Exercise goal:
Lines below starting with the line with "豆酘 (257, 1631)" and going on through the line with "加津佐漁港 (70, 1510)" must be output exactly; the rest of the records must be left out.

Exercise data:
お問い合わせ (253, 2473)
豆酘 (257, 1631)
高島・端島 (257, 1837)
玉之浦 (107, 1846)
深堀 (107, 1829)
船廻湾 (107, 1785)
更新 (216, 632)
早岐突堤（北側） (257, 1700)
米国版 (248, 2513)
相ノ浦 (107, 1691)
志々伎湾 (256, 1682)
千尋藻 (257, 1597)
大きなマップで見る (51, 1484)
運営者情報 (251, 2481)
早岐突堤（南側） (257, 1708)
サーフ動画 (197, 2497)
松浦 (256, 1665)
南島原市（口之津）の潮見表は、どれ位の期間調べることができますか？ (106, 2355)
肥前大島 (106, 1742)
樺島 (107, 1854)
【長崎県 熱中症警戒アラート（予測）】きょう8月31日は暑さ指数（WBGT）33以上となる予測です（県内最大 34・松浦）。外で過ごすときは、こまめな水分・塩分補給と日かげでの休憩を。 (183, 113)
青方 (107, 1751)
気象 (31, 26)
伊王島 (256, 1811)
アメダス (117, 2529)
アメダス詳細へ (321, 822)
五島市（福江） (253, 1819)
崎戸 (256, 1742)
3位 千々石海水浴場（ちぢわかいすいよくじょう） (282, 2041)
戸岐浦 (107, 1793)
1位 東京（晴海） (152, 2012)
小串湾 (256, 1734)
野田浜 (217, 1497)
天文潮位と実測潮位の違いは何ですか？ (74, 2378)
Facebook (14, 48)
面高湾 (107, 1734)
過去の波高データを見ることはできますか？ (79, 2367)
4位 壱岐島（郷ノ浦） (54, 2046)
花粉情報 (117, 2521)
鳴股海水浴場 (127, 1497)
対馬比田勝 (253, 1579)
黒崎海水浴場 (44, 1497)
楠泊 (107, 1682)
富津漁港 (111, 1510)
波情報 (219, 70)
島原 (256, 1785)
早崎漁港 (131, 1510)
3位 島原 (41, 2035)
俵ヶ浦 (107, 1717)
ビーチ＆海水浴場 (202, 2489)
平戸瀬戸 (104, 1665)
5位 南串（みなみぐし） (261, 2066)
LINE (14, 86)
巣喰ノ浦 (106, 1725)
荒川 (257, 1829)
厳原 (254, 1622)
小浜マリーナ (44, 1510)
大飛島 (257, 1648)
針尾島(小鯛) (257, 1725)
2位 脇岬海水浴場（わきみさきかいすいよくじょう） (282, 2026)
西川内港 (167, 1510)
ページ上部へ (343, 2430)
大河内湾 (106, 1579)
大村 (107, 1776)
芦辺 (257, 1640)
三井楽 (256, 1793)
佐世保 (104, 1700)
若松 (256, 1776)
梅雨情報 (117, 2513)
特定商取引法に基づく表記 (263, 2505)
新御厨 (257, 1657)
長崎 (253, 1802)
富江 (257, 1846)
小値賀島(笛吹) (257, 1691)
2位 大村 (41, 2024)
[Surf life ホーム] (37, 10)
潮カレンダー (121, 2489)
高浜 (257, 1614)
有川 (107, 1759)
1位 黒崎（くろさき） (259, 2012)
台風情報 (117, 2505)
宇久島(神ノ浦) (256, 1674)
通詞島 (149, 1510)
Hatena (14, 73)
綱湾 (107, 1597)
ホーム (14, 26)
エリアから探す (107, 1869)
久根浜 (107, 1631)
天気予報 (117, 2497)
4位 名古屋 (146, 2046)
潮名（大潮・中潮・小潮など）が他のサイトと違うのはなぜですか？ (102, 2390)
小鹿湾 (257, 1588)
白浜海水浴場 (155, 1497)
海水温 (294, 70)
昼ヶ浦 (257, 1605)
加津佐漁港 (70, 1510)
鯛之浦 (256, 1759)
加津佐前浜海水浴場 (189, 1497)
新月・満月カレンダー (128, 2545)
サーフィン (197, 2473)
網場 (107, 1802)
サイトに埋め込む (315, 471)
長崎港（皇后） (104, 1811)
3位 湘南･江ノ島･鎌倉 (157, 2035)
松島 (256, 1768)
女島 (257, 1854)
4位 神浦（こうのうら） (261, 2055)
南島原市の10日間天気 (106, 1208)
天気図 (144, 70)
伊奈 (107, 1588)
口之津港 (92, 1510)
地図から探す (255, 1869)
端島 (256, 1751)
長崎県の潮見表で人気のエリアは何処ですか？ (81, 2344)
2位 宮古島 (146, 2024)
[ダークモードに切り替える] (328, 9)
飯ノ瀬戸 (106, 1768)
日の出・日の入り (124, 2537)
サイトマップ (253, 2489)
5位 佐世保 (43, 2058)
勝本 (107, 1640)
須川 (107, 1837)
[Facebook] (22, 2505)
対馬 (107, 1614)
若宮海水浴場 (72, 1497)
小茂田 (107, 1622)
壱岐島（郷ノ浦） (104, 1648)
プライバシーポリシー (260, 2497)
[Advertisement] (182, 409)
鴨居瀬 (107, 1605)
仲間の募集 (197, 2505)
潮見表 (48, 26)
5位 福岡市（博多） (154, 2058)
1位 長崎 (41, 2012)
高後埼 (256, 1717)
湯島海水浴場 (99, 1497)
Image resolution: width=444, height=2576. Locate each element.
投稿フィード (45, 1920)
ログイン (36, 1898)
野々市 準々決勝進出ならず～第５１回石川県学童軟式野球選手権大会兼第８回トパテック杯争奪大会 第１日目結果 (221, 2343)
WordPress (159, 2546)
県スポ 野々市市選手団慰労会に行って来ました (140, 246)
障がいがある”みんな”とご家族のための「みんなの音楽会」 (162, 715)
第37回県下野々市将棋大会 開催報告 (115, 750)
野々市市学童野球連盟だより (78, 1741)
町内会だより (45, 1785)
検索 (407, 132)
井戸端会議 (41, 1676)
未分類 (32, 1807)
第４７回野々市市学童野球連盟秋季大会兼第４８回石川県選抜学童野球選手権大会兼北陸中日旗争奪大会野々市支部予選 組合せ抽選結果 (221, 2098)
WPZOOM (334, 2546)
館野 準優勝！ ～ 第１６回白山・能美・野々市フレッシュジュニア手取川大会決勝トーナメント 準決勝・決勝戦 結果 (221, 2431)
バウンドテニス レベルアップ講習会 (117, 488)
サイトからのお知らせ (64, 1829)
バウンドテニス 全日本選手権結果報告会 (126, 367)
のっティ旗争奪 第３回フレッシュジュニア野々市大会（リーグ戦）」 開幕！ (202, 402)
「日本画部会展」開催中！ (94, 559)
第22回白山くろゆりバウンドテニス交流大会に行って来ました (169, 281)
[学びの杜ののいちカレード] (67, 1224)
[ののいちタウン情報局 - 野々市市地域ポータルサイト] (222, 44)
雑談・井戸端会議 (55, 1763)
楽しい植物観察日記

Output:
豆酘 (257, 1631)
高島・端島 (257, 1837)
玉之浦 (107, 1846)
深堀 (107, 1829)
船廻湾 (107, 1785)
更新 (216, 632)
早岐突堤（北側） (257, 1700)
米国版 (248, 2513)
相ノ浦 (107, 1691)
志々伎湾 (256, 1682)
千尋藻 (257, 1597)
大きなマップで見る (51, 1484)
運営者情報 (251, 2481)
早岐突堤（南側） (257, 1708)
サーフ動画 (197, 2497)
松浦 (256, 1665)
南島原市（口之津）の潮見表は、どれ位の期間調べることができますか？ (106, 2355)
肥前大島 (106, 1742)
樺島 (107, 1854)
【長崎県 熱中症警戒アラート（予測）】きょう8月31日は暑さ指数（WBGT）33以上となる予測です（県内最大 34・松浦）。外で過ごすときは、こまめな水分・塩分補給と日かげでの休憩を。 (183, 113)
青方 (107, 1751)
気象 (31, 26)
伊王島 (256, 1811)
アメダス (117, 2529)
アメダス詳細へ (321, 822)
五島市（福江） (253, 1819)
崎戸 (256, 1742)
3位 千々石海水浴場（ちぢわかいすいよくじょう） (282, 2041)
戸岐浦 (107, 1793)
1位 東京（晴海） (152, 2012)
小串湾 (256, 1734)
野田浜 (217, 1497)
天文潮位と実測潮位の違いは何ですか？ (74, 2378)
Facebook (14, 48)
面高湾 (107, 1734)
過去の波高データを見ることはできますか？ (79, 2367)
4位 壱岐島（郷ノ浦） (54, 2046)
花粉情報 (117, 2521)
鳴股海水浴場 (127, 1497)
対馬比田勝 (253, 1579)
黒崎海水浴場 (44, 1497)
楠泊 (107, 1682)
富津漁港 (111, 1510)
波情報 (219, 70)
島原 (256, 1785)
早崎漁港 (131, 1510)
3位 島原 (41, 2035)
俵ヶ浦 (107, 1717)
ビーチ＆海水浴場 (202, 2489)
平戸瀬戸 (104, 1665)
5位 南串（みなみぐし） (261, 2066)
LINE (14, 86)
巣喰ノ浦 (106, 1725)
荒川 (257, 1829)
厳原 (254, 1622)
小浜マリーナ (44, 1510)
大飛島 (257, 1648)
針尾島(小鯛) (257, 1725)
2位 脇岬海水浴場（わきみさきかいすいよくじょう） (282, 2026)
西川内港 (167, 1510)
ページ上部へ (343, 2430)
大河内湾 (106, 1579)
大村 (107, 1776)
芦辺 (257, 1640)
三井楽 (256, 1793)
佐世保 (104, 1700)
若松 (256, 1776)
梅雨情報 (117, 2513)
特定商取引法に基づく表記 (263, 2505)
新御厨 (257, 1657)
長崎 (253, 1802)
富江 (257, 1846)
小値賀島(笛吹) (257, 1691)
2位 大村 (41, 2024)
[Surf life ホーム] (37, 10)
潮カレンダー (121, 2489)
高浜 (257, 1614)
有川 (107, 1759)
1位 黒崎（くろさき） (259, 2012)
台風情報 (117, 2505)
宇久島(神ノ浦) (256, 1674)
通詞島 (149, 1510)
Hatena (14, 73)
綱湾 (107, 1597)
ホーム (14, 26)
エリアから探す (107, 1869)
久根浜 (107, 1631)
天気予報 (117, 2497)
4位 名古屋 (146, 2046)
潮名（大潮・中潮・小潮など）が他のサイトと違うのはなぜですか？ (102, 2390)
小鹿湾 (257, 1588)
白浜海水浴場 (155, 1497)
海水温 (294, 70)
昼ヶ浦 (257, 1605)
加津佐漁港 (70, 1510)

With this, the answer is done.